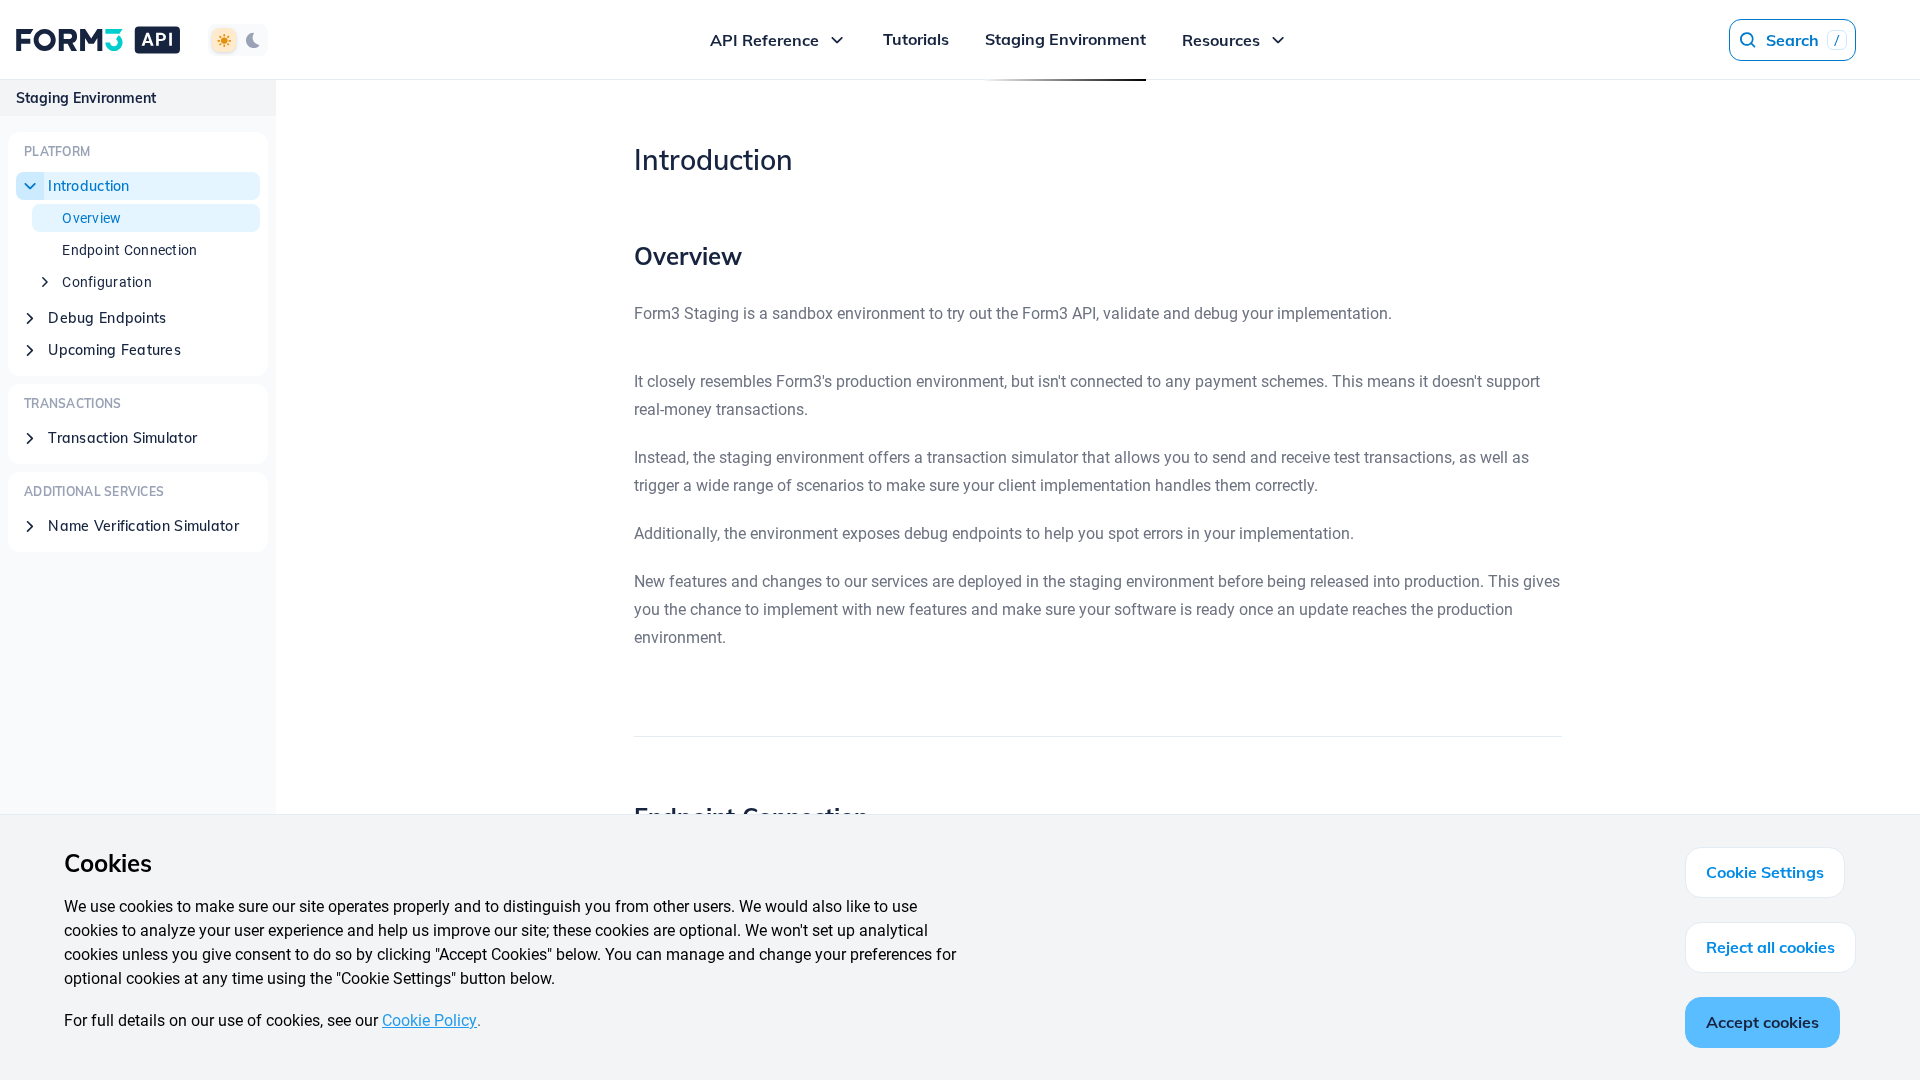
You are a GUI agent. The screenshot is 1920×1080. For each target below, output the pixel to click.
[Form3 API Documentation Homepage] (98, 39)
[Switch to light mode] (224, 40)
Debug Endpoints (107, 318)
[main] (1098, 580)
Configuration (107, 282)
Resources (1221, 40)
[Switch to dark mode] (252, 40)
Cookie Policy (429, 1020)
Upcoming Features (114, 350)
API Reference (764, 40)
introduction (88, 186)
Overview (91, 218)
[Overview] (620, 256)
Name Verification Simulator (143, 526)
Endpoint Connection (129, 250)
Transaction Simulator (122, 438)
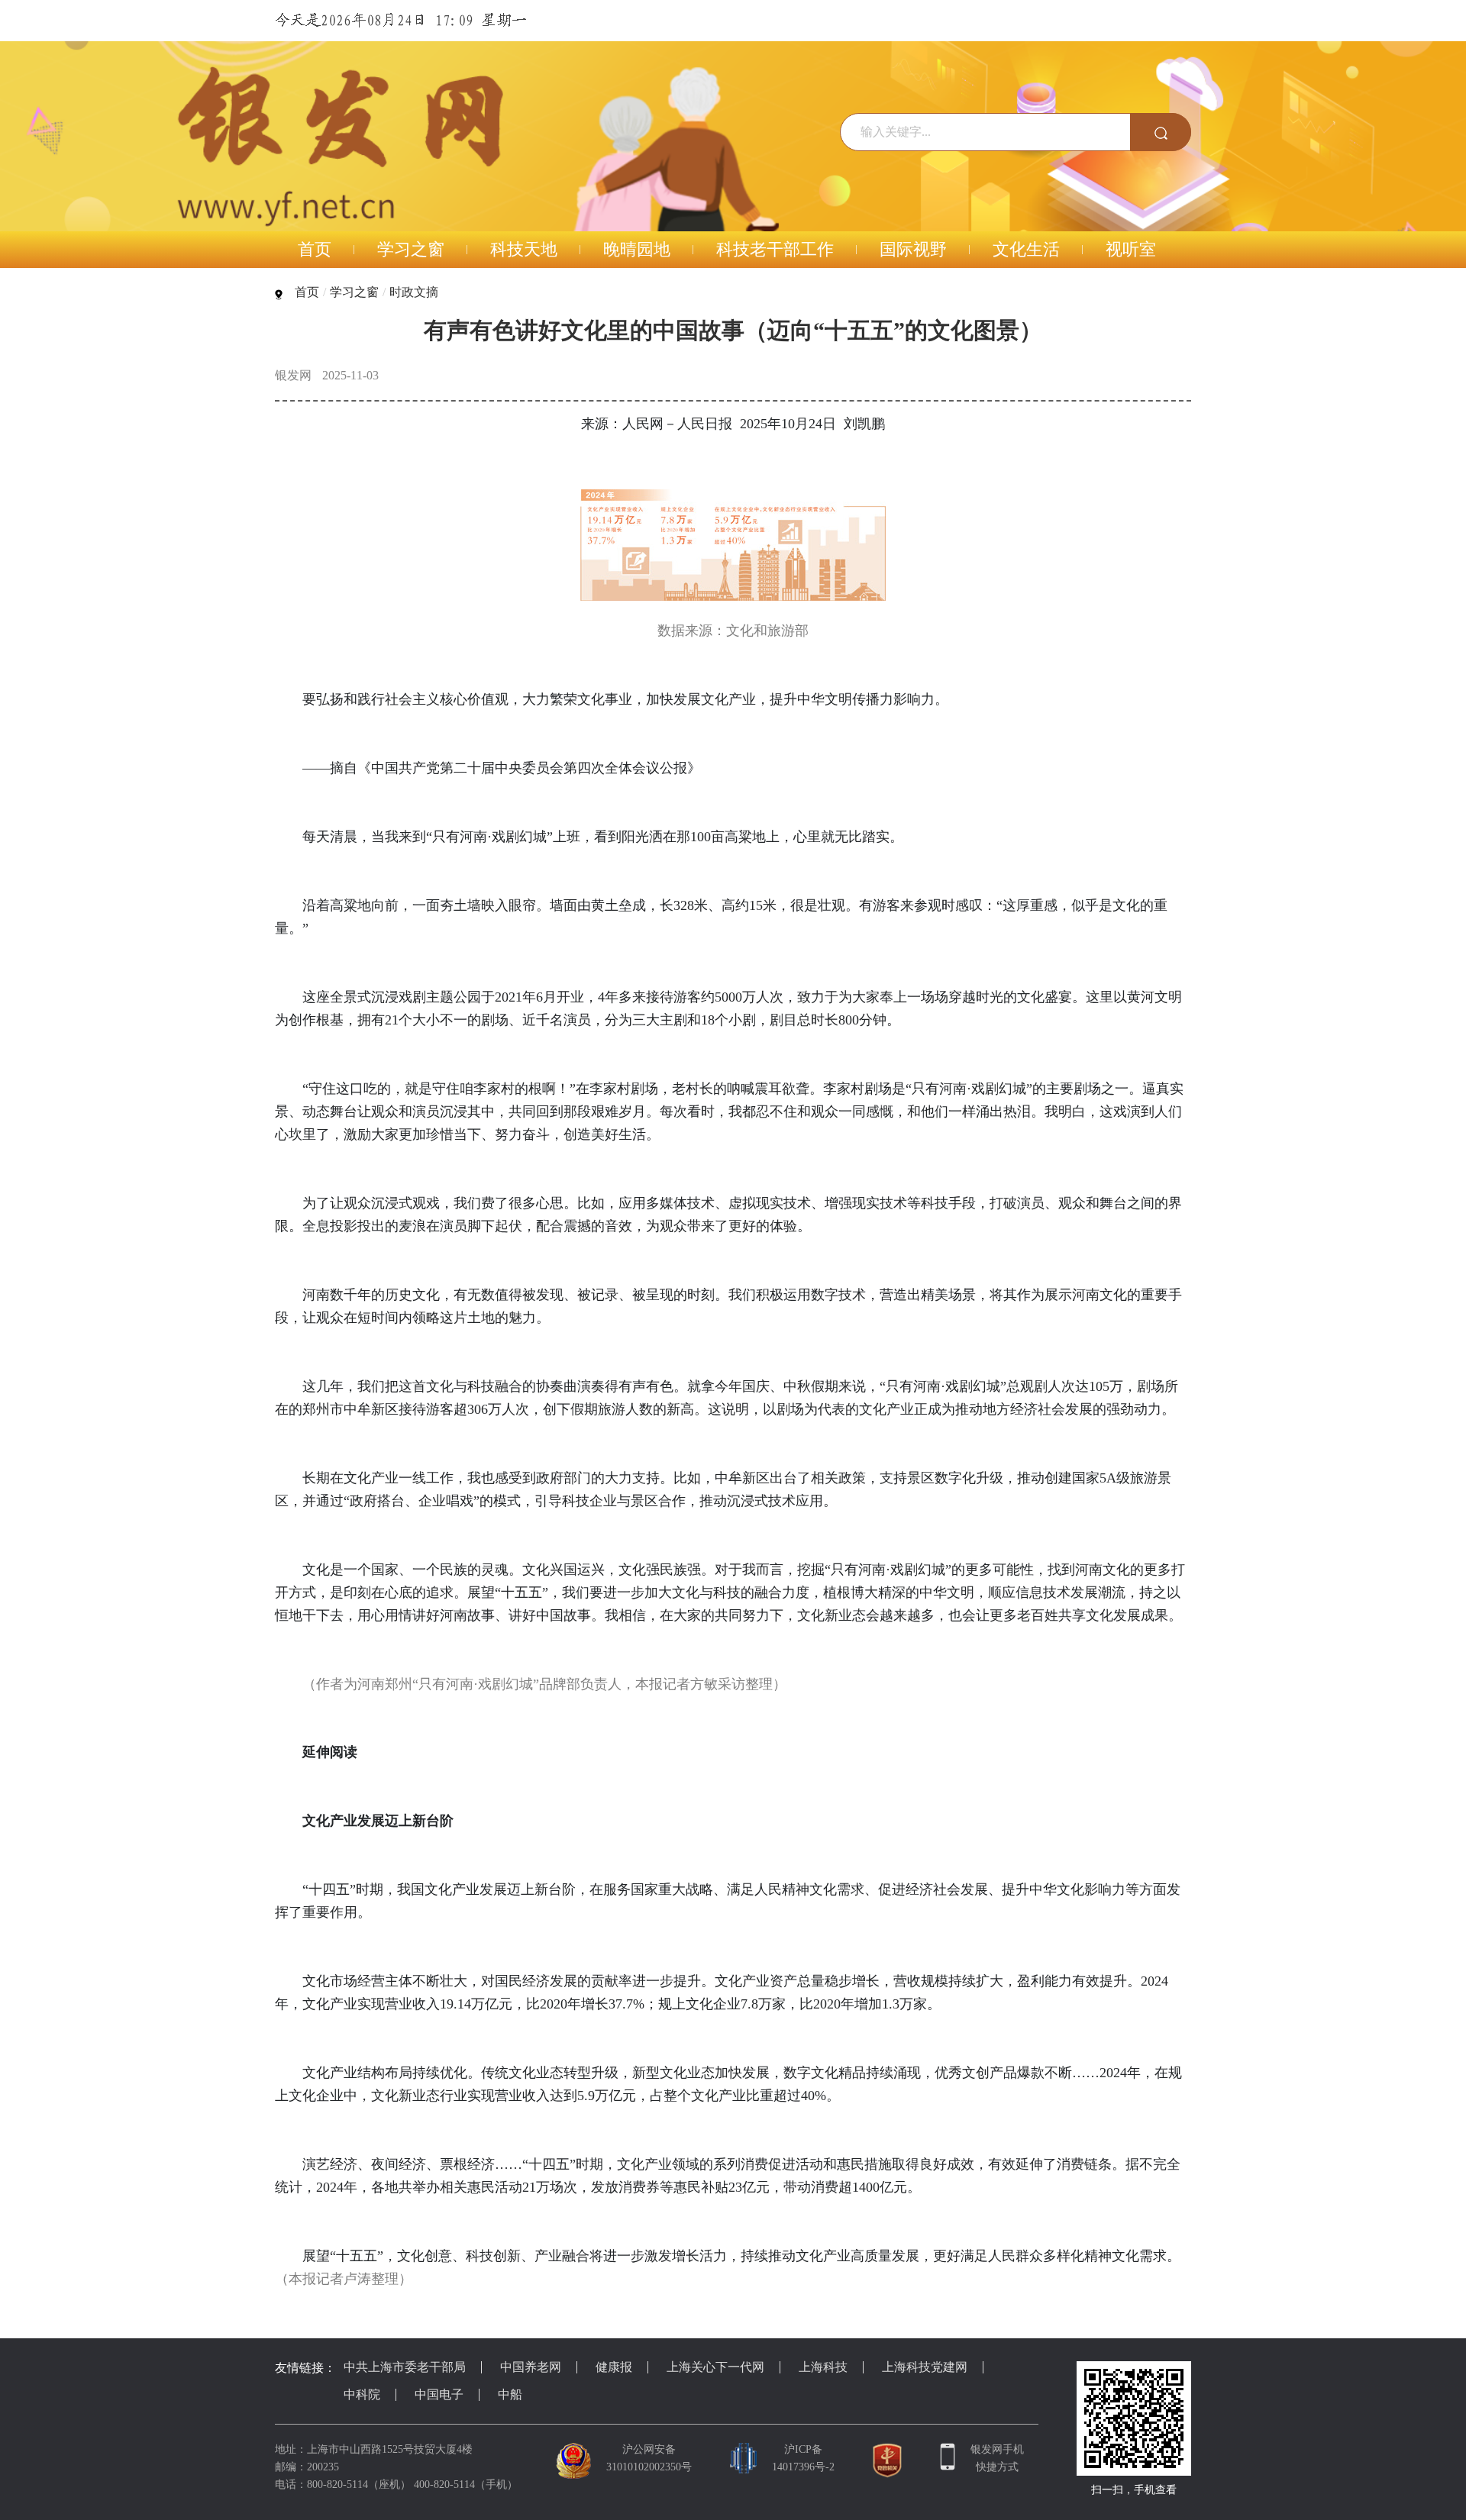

* _Aim of the task_: Using the records above, list each line that includes "mode".

* _Task answer_:
[Switch to light mode] (224, 40)
[Switch to dark mode] (252, 40)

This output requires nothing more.